Underground Crafter launches community-driven granny square month crochet-along
Twenty designers, 30 free squares, one June-long make-along: Granny Square Month returned with a daily modular project and a giveaway for 10 prizes.

A new free 8-inch granny square every day, 20 designers in the mix, and a planned 30-pattern finish gave Underground Crafter’s fourth Granny Square Month an easy on-ramp into a very social kind of crochet. The month-long make-along launched May 29 and ran through June as a daily celebration built around one of the hobby’s most recognizable motifs.
Marie Segares, the crochet and knitting blogger, designer and teacher behind Underground Crafter, framed the event around the kind of flexible making that keeps granny squares so durable in the first place. Crocheters could join the squares into a blanket, save only the designs they loved, or put the motifs into other projects. That modular structure is exactly what makes the format click for both beginners and more experienced makers: each square is manageable on its own, but the full set builds toward a visible finish.
The 2026 edition also came with extra event energy. Underground Crafter offered a limited-time bundle containing all 30 patterns as an instant download through July 5, 2026, and paired the crochet-along with a giveaway offering 10 prizes from seven companies. The daily pattern rollout kept the pace steady through June, giving participants a reason to return each day instead of treating the project like a one-and-done download.
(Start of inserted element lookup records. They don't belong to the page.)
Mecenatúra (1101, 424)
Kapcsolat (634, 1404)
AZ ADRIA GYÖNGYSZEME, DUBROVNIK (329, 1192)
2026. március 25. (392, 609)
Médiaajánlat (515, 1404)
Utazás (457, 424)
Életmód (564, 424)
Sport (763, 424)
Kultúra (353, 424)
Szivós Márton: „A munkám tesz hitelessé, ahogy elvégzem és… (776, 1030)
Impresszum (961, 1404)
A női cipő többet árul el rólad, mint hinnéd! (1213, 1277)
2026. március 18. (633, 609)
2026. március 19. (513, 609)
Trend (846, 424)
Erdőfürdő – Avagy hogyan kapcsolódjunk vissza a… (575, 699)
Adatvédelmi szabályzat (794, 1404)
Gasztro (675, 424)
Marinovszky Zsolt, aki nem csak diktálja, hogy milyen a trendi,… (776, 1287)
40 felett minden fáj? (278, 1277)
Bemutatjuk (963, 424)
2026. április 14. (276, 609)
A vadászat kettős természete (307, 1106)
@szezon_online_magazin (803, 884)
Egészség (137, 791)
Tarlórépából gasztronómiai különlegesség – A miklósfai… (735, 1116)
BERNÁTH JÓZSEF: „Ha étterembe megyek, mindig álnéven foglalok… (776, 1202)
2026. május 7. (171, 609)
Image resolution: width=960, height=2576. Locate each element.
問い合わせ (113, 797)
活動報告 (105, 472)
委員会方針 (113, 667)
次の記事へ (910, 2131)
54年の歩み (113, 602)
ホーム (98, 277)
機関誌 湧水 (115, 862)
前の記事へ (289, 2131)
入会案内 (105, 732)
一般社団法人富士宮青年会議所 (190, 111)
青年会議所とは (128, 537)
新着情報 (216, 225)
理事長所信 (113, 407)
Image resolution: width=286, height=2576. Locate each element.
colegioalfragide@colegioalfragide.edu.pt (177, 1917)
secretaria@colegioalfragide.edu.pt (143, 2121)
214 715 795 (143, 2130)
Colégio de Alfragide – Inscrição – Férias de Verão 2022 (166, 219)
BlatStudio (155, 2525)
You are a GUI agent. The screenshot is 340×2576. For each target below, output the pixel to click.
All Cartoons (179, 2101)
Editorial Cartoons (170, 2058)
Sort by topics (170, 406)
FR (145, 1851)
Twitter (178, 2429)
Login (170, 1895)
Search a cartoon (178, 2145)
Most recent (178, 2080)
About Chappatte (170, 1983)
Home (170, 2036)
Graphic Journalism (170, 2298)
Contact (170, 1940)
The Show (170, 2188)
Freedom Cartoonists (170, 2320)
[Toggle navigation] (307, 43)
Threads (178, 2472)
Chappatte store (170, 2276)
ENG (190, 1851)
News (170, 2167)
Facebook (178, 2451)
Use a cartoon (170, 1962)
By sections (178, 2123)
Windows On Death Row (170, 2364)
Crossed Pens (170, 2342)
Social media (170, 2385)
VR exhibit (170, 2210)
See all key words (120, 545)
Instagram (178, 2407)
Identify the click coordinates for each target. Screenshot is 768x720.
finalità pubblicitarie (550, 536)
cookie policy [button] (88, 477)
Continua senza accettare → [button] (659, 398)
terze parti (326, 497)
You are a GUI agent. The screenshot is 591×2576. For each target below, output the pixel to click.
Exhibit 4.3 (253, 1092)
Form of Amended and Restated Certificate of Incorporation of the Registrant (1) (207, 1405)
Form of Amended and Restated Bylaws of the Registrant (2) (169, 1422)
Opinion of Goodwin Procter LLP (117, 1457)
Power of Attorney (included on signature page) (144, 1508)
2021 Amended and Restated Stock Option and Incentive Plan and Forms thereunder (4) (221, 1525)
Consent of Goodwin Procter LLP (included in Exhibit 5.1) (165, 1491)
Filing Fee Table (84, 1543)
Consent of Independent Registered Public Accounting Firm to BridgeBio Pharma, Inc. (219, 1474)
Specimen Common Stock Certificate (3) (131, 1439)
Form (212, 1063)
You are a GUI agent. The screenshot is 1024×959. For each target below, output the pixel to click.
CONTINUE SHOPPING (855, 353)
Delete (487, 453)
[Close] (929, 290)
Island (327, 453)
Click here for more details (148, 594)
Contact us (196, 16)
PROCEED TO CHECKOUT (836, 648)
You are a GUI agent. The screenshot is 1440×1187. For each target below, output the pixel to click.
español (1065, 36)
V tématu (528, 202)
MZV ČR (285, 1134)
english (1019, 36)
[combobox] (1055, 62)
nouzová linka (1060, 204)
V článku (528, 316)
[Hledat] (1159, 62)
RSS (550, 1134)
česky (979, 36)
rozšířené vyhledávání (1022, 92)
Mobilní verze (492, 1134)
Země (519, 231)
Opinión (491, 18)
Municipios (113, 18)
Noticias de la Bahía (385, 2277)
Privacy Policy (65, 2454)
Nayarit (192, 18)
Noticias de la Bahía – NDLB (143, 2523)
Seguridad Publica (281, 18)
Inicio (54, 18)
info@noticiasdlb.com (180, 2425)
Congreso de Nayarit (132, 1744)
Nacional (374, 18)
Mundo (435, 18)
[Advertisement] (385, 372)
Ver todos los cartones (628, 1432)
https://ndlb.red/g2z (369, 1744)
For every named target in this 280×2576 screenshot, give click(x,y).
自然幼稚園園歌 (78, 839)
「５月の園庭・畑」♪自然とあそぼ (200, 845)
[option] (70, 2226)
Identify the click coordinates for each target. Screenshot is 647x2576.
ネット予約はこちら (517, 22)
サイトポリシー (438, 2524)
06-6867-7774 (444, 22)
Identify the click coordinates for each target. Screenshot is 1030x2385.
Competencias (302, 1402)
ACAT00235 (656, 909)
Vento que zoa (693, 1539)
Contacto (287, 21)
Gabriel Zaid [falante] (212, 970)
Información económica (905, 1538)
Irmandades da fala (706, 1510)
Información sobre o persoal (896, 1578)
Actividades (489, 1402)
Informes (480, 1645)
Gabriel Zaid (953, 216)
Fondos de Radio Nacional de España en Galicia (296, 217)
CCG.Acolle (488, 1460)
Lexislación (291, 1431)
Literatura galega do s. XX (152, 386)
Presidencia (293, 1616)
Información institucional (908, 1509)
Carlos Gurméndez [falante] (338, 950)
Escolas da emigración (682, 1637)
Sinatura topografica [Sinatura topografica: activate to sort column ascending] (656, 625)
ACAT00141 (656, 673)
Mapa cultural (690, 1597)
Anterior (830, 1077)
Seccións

Segares has said she learned to crochet from her maternal grandmother in 1984, and that family origin story fits the way Granny Square Month works now: personal skill-building turned outward into a community rhythm. Underground Crafter also has a history of hosting virtual make-alongs throughout the year, so the granny square celebration sits within a broader pattern of free online gatherings designed to keep makers connected while they work at their own pace.
The motif itself carries its own history. Underground Crafter has noted that the traditional granny square pattern was first published by Weldon and Company of London in a late-1800s printed leaflet, with earlier posts citing 1890 as the original publication year. That old pattern still feels freshly adaptable in 2026, and Granny Square Month leaned into that mix of heritage and reinvention by turning a classic block into a daily, community-driven project with a clear payoff: one square at a time, then something bigger.